Le Major Général Gerhardt donne l'ordre au 116ème de lancer une attaque à partir de la ferme de Clermont. L'opération débute à 19h15. Les soldats « bleus et gris » des 2ème et 3ème bataillons de la 29ème D.I. dévalent la pente boisée jusqu'au fond de la vallée.
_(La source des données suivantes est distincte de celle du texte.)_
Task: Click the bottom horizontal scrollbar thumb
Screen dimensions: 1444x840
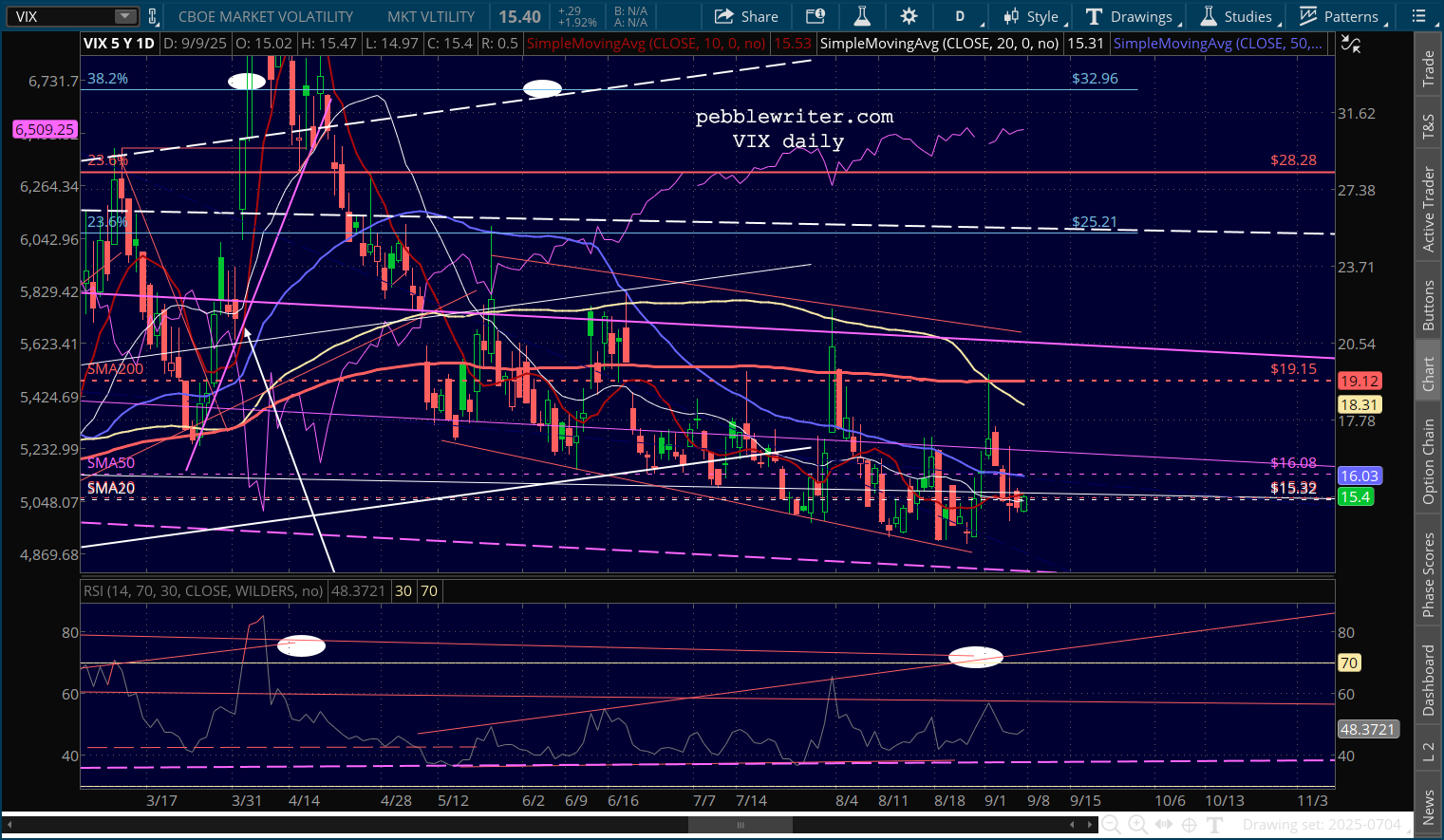Action: pyautogui.click(x=741, y=825)
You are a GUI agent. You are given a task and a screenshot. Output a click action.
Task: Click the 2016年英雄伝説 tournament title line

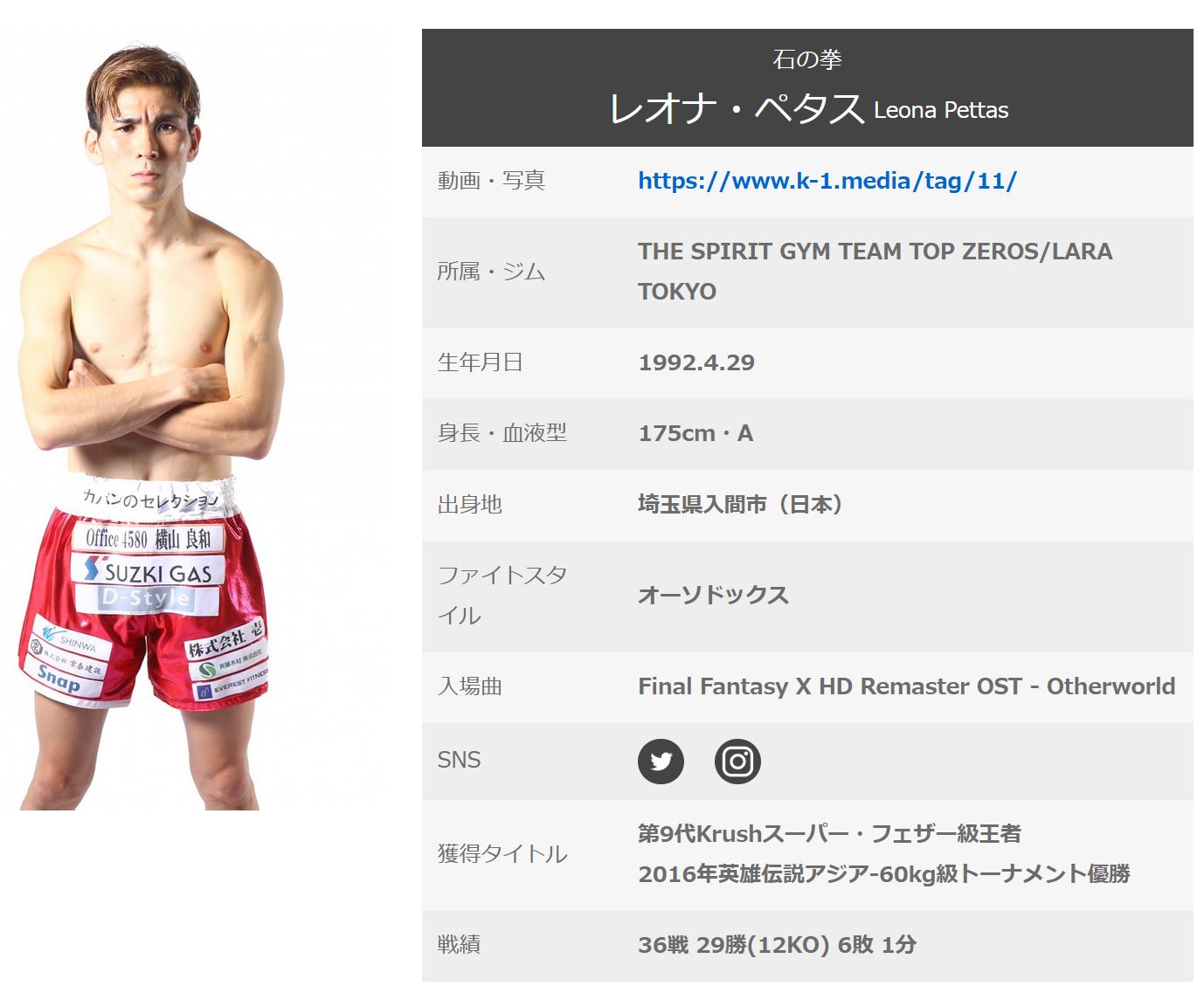coord(883,874)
Les premiers GI's américains franchissent la Vire et, par petits groupes, traversent la route pour chercher protection au pied de l'escarpement rocheux qui surplombe la rue Jean Le Houx. Durant toute la nuit du 6 au 7 août, les fantassins américains progressent en nettoyant la ville maison par maison.

 

Lundi 7 août

Une patrouille américaine commence à remonter la rue des Vaux en direction de l'Écluse. Dans la journée, tandis qu'une partie des hommes du 116ème prend le contrôle du centre-ville, de la gare et des quartiers nord de Vire, d'autres bataillons sont durement accrochés à Sainte-Anne. Un violent tir de barrage allemand les empêche de monter vers La Besnardière et Saint-Clair.

 

Mardi 8 août

Une nouvelle attaque contre les hauteurs situées au sud de Vire débute à 5h du matin. Les soldats américains cherchent des chemins d'accès vers La Besnardière.

Ils progressent à l'abri des jardins et des haies, se faufilent par les étroits sentiers et les escaliers qui montent vers le sommet de la colline. La Besnardière est occupée en fin de matinée et Saint-Clair vers 16 h 30. A 17 h 45, les Américains annoncent que Vire est totalement libérée.